▶ [What the exercise asks]:
Revise the material starting at the line that contains "Task: Click the 36, Regional" and running through the end. Replace every instance of "Open" with "Launch", keep everything else the same, and give back only those lines.

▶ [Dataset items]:
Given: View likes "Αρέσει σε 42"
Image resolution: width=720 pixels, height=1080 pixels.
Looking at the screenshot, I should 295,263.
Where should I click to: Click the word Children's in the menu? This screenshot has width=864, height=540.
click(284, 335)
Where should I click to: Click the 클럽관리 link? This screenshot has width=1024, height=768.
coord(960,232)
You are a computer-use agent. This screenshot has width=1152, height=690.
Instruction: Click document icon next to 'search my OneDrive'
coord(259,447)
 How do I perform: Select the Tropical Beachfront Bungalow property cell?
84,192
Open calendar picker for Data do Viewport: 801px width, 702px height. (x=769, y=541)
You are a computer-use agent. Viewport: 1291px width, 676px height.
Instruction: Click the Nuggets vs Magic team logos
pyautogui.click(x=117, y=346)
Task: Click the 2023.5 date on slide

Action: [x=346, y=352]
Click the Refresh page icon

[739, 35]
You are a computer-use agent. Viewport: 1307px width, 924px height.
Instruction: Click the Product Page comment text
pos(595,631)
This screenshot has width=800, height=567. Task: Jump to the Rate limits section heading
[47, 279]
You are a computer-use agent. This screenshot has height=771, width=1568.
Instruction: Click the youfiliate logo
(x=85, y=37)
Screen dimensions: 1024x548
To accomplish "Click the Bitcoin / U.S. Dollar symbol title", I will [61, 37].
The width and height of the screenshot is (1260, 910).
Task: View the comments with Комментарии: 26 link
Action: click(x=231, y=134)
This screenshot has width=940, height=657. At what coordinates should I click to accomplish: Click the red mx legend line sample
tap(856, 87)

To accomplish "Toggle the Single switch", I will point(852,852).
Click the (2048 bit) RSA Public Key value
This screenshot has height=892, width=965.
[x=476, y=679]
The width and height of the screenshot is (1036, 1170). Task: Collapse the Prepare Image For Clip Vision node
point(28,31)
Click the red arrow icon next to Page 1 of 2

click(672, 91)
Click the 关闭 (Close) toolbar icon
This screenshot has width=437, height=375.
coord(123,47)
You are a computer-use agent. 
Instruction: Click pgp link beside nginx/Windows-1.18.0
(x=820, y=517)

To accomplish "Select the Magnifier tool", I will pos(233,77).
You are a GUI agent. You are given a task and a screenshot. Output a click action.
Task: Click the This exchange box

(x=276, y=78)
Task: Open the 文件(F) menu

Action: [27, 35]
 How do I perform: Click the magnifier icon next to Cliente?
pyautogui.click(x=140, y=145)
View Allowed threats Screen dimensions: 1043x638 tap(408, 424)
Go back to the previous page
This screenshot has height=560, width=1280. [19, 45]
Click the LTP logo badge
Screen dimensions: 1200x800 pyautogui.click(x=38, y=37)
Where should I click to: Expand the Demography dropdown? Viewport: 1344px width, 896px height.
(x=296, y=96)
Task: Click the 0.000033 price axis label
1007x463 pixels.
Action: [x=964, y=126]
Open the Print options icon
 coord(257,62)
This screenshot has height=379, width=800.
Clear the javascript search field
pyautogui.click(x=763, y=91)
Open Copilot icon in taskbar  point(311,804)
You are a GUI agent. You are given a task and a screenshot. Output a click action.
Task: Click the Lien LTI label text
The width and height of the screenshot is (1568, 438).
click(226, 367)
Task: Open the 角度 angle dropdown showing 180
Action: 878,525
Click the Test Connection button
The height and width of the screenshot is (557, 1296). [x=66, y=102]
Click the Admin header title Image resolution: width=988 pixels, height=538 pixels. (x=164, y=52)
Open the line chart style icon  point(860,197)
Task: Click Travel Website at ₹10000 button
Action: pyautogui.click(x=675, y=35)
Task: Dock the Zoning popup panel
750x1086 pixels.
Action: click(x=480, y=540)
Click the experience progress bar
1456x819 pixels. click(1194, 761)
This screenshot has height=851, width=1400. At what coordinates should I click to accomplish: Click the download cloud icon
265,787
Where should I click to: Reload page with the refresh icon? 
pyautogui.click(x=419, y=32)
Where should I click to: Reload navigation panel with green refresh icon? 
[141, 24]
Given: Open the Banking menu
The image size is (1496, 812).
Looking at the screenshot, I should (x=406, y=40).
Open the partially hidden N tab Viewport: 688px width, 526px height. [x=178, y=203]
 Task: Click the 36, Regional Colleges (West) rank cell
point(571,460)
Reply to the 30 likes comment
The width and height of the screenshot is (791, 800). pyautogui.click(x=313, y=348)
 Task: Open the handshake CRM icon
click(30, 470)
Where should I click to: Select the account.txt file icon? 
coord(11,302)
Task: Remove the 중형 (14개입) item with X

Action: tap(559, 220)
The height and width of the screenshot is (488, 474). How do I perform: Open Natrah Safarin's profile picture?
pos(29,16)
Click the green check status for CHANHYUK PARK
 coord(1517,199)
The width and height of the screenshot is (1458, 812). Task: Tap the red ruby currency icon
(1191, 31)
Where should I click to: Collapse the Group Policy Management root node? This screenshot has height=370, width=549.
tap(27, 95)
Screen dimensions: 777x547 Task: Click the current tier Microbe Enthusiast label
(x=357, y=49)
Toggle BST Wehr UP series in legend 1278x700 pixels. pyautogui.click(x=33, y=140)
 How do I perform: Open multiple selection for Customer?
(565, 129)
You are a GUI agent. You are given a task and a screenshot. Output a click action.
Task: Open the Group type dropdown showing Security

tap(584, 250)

▶ [Answer in full]:
 Task: Click the 36, Regional Colleges (West) rank cell
point(571,460)
Reply to the 30 likes comment
The width and height of the screenshot is (791, 800). pyautogui.click(x=313, y=348)
 Task: Launch the handshake CRM icon
click(30, 470)
Where should I click to: Select the account.txt file icon? 
coord(11,302)
Task: Remove the 중형 (14개입) item with X

Action: tap(559, 220)
The height and width of the screenshot is (488, 474). How do I perform: Launch Natrah Safarin's profile picture?
pos(29,16)
Click the green check status for CHANHYUK PARK
 coord(1517,199)
The width and height of the screenshot is (1458, 812). Task: Tap the red ruby currency icon
(1191, 31)
Where should I click to: Collapse the Group Policy Management root node? This screenshot has height=370, width=549.
tap(27, 95)
Screen dimensions: 777x547 Task: Click the current tier Microbe Enthusiast label
(x=357, y=49)
Toggle BST Wehr UP series in legend 1278x700 pixels. pyautogui.click(x=33, y=140)
 How do I perform: Launch multiple selection for Customer?
(565, 129)
You are a GUI agent. You are given a task and a screenshot. Output a click action.
Task: Launch the Group type dropdown showing Security

tap(584, 250)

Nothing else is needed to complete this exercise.